▸ YOUR GOAL
Turn the data from the line containing "At what (x,y)" through the line containing "Looking at the" into a JSON list of strings, one string per line, leaving out blank lines.

▸ RECORDS FOR PROCESSING
##############################

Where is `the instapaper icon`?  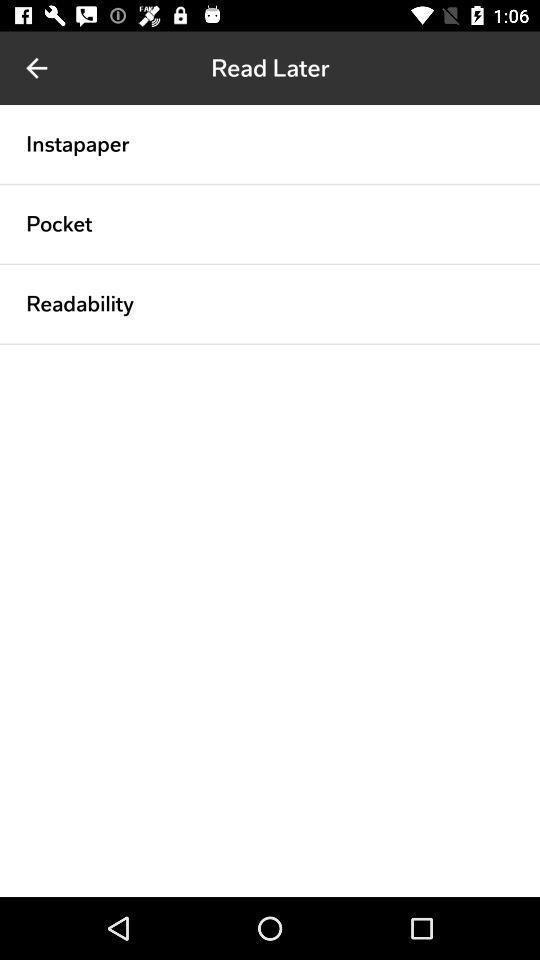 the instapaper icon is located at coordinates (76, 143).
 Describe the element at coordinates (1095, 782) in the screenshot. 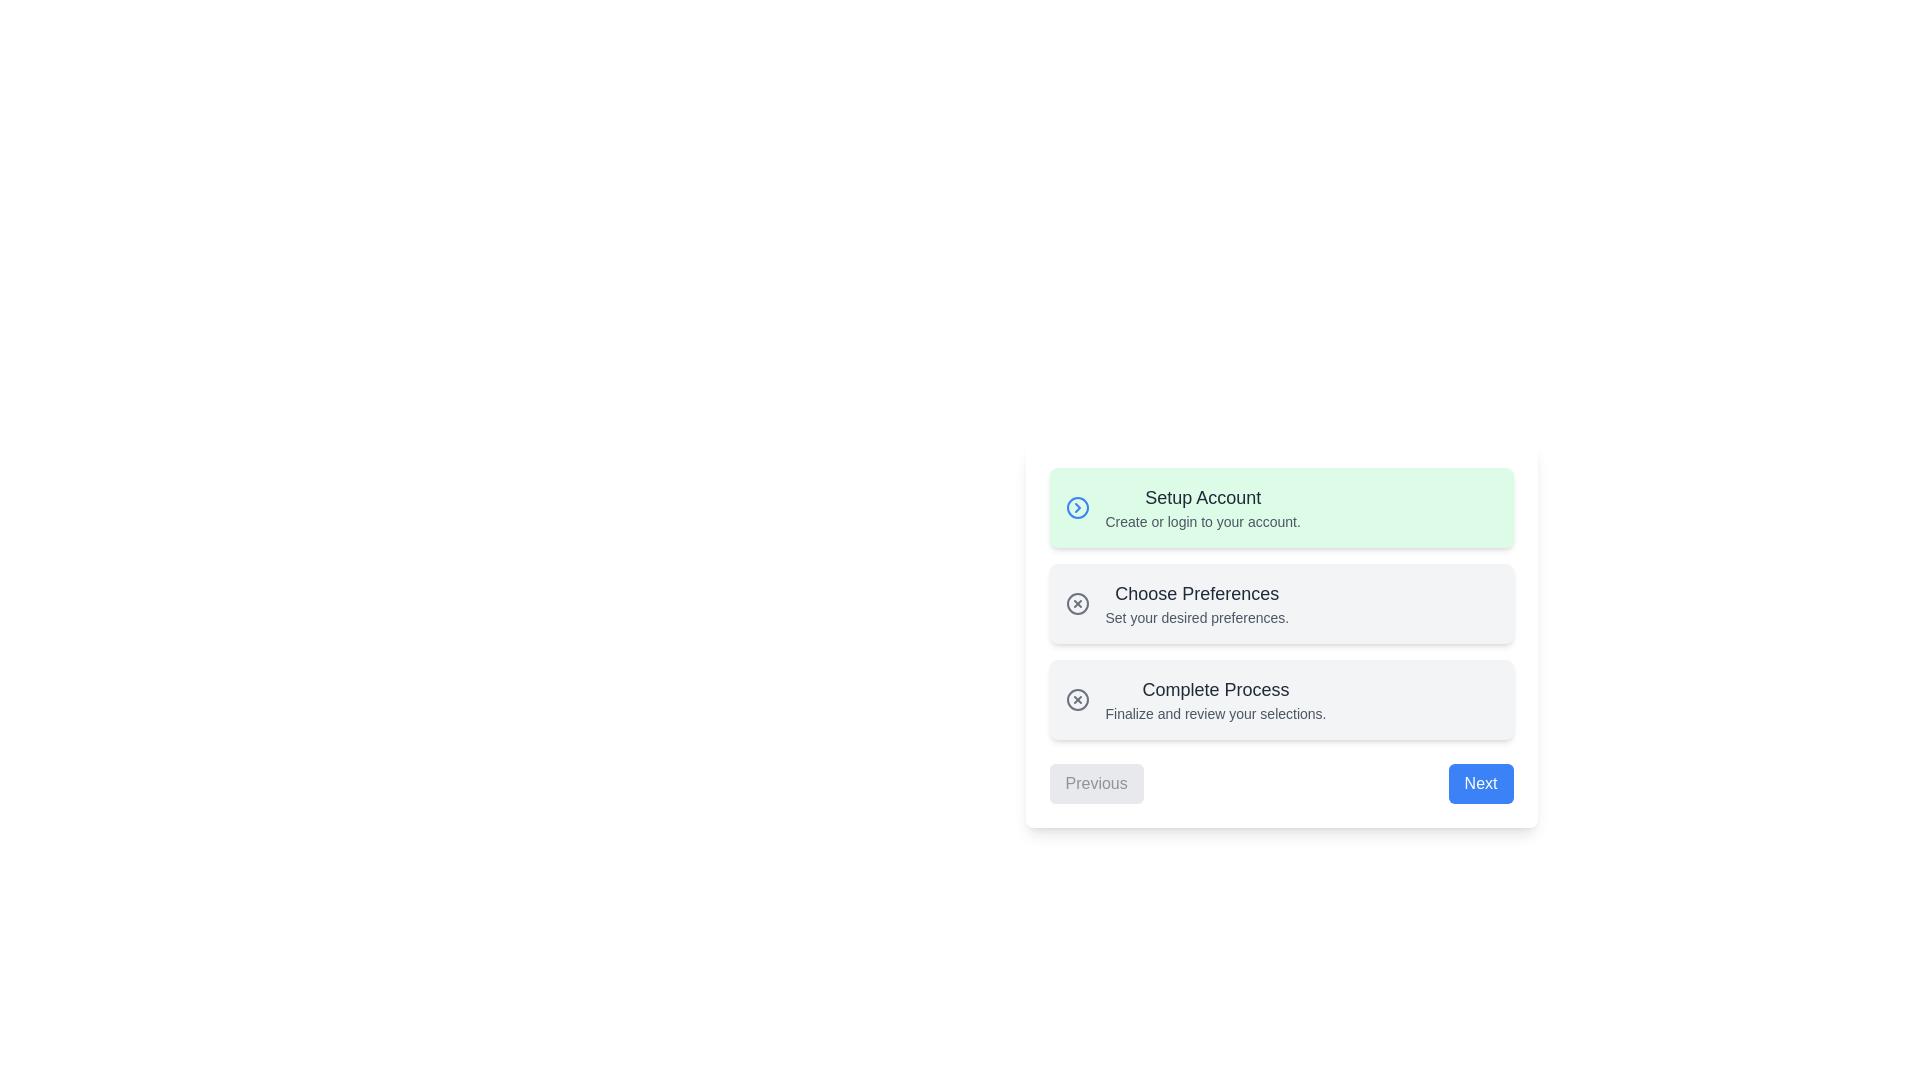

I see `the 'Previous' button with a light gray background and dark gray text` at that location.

##############################

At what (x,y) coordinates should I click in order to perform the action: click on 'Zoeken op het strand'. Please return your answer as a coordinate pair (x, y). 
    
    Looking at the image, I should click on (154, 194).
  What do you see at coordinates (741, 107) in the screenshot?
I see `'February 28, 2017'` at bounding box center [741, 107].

##############################

▸ EXERCISE SOLUTION
[
  "At what (x,y) coordinates should I click in order to perform the action: click on 'Zoeken op het strand'. Please return your answer as a coordinate pair (x, y). ",
  "    Looking at the image, I should click on (154, 194)."
]